[Task objective] Using the records provided below, locate and copy each line that contains the word "will".

Saved entries:
__________
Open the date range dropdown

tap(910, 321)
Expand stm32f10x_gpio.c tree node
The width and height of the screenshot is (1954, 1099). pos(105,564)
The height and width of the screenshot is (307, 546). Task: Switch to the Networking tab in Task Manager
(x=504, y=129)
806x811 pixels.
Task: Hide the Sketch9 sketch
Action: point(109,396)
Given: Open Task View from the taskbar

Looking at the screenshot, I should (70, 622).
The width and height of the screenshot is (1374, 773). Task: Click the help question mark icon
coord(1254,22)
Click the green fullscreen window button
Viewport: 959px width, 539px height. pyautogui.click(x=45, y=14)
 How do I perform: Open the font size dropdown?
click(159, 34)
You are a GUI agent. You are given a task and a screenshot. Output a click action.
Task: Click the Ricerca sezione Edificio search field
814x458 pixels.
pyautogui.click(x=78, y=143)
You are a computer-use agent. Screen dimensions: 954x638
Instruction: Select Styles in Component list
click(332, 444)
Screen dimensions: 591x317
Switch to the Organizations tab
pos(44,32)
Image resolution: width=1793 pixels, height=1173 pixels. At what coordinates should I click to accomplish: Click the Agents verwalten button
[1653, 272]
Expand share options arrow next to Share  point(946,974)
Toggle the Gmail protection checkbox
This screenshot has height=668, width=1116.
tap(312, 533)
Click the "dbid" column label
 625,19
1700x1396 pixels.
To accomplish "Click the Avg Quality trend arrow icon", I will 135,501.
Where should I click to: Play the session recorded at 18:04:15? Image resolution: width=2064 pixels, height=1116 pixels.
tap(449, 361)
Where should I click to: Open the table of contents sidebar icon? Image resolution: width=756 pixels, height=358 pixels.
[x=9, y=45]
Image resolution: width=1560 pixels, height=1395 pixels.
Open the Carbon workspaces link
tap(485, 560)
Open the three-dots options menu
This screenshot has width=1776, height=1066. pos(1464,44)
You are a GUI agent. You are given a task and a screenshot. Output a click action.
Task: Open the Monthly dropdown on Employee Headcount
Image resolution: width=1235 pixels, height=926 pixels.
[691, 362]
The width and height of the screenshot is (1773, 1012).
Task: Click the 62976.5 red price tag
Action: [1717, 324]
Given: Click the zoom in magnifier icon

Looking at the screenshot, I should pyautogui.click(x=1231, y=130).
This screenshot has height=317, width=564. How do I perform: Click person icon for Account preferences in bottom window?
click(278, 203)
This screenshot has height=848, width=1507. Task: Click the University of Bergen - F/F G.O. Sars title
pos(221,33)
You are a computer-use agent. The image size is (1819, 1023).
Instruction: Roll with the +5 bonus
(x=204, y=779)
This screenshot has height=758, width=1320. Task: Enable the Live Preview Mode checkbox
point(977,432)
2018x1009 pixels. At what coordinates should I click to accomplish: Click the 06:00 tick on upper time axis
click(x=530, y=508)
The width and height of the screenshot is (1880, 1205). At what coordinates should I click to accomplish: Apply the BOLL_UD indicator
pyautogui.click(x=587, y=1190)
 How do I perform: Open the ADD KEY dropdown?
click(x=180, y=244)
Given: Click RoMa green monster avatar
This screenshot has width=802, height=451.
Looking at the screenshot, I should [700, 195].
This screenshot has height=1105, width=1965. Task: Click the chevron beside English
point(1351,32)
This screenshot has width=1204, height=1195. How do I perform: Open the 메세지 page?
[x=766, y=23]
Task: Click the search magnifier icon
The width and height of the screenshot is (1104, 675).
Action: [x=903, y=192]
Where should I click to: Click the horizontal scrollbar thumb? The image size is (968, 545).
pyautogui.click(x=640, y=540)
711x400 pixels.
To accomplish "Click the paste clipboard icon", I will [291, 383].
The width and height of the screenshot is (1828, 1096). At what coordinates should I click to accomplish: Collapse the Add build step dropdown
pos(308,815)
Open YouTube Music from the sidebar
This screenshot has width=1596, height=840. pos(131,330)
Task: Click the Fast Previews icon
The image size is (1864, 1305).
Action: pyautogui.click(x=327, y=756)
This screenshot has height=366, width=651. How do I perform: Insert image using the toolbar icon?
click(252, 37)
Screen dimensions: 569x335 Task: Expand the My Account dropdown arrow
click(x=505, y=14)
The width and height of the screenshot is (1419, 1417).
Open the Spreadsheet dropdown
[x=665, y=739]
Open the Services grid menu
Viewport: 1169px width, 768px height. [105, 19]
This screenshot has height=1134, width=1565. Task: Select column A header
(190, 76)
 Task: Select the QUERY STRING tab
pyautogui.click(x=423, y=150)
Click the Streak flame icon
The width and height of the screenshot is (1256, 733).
__________
[Task solution]
To accomplish "Click the Avg Quality trend arrow icon", I will 135,501.
To accomplish "Click the paste clipboard icon", I will [291, 383].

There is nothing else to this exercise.